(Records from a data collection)
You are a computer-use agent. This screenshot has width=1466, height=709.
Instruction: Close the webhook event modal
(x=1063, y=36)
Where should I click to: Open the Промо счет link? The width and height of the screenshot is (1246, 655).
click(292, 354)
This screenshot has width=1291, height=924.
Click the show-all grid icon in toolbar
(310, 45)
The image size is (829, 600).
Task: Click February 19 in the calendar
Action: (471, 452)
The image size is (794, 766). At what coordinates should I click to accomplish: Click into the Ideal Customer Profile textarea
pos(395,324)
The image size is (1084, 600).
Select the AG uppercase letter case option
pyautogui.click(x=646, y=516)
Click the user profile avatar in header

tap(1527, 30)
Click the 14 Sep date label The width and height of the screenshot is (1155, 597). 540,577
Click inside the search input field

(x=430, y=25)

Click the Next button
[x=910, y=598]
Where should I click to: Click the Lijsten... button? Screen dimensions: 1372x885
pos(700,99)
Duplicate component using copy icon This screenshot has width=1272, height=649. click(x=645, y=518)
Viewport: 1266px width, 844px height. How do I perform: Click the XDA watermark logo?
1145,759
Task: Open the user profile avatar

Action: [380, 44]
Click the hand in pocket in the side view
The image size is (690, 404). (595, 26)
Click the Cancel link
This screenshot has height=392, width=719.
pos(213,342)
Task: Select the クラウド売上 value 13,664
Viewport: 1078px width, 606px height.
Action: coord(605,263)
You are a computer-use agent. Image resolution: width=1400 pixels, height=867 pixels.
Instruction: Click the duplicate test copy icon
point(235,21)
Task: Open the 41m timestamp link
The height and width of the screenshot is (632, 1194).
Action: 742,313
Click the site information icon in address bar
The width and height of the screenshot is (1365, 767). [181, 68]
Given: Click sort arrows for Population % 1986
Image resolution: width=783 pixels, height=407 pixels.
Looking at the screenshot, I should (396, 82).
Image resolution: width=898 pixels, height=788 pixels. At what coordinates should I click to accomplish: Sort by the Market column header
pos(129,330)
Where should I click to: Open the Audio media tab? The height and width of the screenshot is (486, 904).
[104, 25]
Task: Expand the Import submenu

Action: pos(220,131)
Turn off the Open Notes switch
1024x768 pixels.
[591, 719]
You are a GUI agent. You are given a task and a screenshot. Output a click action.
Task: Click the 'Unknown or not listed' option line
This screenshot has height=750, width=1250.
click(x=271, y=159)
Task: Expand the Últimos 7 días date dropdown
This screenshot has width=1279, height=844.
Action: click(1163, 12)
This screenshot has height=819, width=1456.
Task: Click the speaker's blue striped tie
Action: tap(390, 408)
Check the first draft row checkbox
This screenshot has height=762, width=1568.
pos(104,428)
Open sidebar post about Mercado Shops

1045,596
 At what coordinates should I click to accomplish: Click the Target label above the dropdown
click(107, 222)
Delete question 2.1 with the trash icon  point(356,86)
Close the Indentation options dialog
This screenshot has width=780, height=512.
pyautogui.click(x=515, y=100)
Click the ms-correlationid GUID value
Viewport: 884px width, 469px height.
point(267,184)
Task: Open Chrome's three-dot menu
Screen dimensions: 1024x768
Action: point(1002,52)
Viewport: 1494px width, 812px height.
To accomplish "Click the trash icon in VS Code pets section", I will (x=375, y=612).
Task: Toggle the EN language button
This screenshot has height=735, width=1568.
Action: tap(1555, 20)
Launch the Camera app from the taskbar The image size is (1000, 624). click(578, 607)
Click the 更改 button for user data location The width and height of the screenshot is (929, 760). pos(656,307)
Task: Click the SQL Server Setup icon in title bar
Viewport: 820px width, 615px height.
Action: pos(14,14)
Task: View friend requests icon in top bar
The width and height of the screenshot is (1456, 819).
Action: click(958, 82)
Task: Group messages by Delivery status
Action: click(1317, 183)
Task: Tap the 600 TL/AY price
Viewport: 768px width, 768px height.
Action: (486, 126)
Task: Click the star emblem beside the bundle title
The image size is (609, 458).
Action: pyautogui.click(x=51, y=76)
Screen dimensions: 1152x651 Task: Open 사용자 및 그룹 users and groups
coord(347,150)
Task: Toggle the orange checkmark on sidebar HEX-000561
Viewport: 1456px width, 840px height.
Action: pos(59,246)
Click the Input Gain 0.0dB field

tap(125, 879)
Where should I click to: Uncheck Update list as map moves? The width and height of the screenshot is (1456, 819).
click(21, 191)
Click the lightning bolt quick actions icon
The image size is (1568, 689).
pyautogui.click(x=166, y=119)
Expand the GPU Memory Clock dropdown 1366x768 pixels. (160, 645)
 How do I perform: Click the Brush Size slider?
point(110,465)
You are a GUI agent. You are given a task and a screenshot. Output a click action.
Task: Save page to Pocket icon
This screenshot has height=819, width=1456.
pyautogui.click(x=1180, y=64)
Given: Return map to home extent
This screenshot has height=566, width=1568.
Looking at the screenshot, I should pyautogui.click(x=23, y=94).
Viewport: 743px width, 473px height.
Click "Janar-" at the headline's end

> _Given task_
Add 75 to every coordinate in the answers of the listing above, restating each line from the one containing "Click the Cancel link" through the one containing "point(235,21)", both included. Give only that part of the listing.

> _Solution below_
Click the Cancel link
This screenshot has height=392, width=719.
pos(288,417)
Task: Select the クラウド売上 value 13,664
Viewport: 1078px width, 606px height.
Action: coord(680,338)
You are a computer-use agent. Image resolution: width=1400 pixels, height=867 pixels.
Instruction: Click the duplicate test copy icon
point(310,96)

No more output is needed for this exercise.